In 1848, an adolescent Garfield ran away from home to spend a season working on a canal boat. His time aboard would pass in the soft hues of adolescent summer; the boat Garfield joined, The Evening Star, spent several weeks hauling stone coal, copper ore, and wood to various depots along the canalway. It was a formative period in the young man’s life – one which ended after he narrowly escaped drowning (an ordeal which gave him the convenient epiphany “that God saved me for something greater than canaling”).
This turned out to be correct. A literally perfect political career would follow and, throughout it, Garfield’s time on the Ohio Canal provided excellent campaign material.
From Civil War battlefields, to the Supreme Court, to the halls of Congress, Garfield’s acquaintances, allies, and voters would tell stories about how one of the most prominent American statesmen of Reconstruction had started his professional life “working a tow path” on the old Ohio Canal. It added a compelling element of rustic antebellum romance to his life story, one which only gained appeal as the industrialization of American picked up in the latter half of the 19th century.
Cover of 1881 book by Horatio Alger, Jr.
This narrative hit its full stride roughly three decades after Garfield worked the canal – when he ran for the White House. Campaign floats shaped like canal boats cruised down city avenues; Republican poetry drew on predictable imagery (“With Garfield at the helm! All hands aboard! No laggards now!”); one enterprising company issued “Tow Path Fine Cut” chewing tobacco, the tin bearing an image of a young Garfield traipsing along the canal bank.
Nor did the imagery lose its significance once Garfield won the White House. As president-elect, with his inauguration approaching, he had a nightmare about being caught on a canal boat in a storm.

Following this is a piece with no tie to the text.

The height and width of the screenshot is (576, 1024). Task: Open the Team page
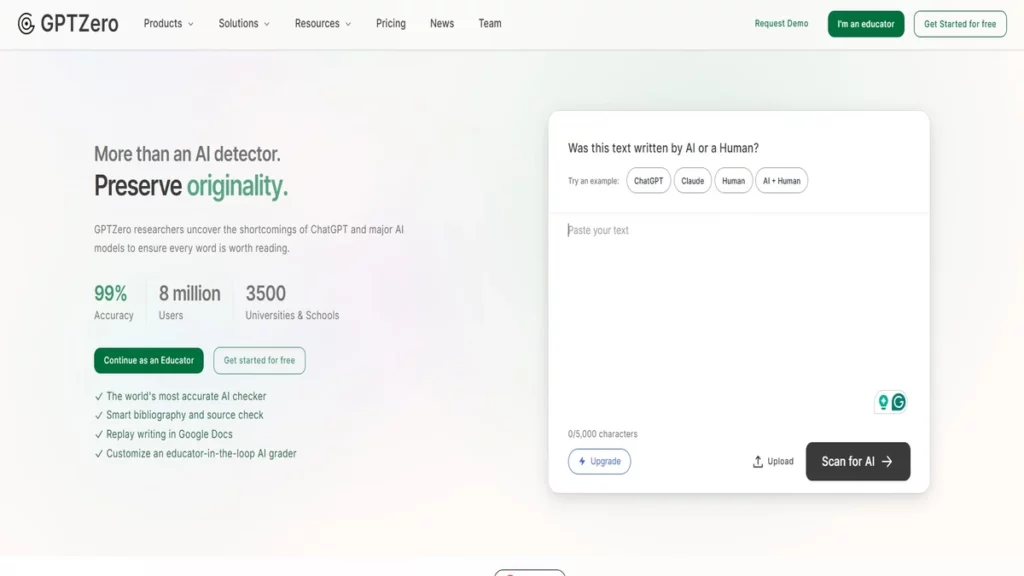tap(489, 23)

It was a grim portent of events to come. A gunman’s ambush at a Washington, D.C. railroad station, would bring Garfield’s life to a tragic close only a few months into his presidency.
The canal also had a bleak fate. In 1913, a devastating flood (“Ohio’s greatest weather disaster”) struck, levelling much of the waterway. But by then the canal had already passed its prime…and, arguably, fulfilled its purpose; Ohio had completed its transition from a frontier territory to one of the most important states in the Union.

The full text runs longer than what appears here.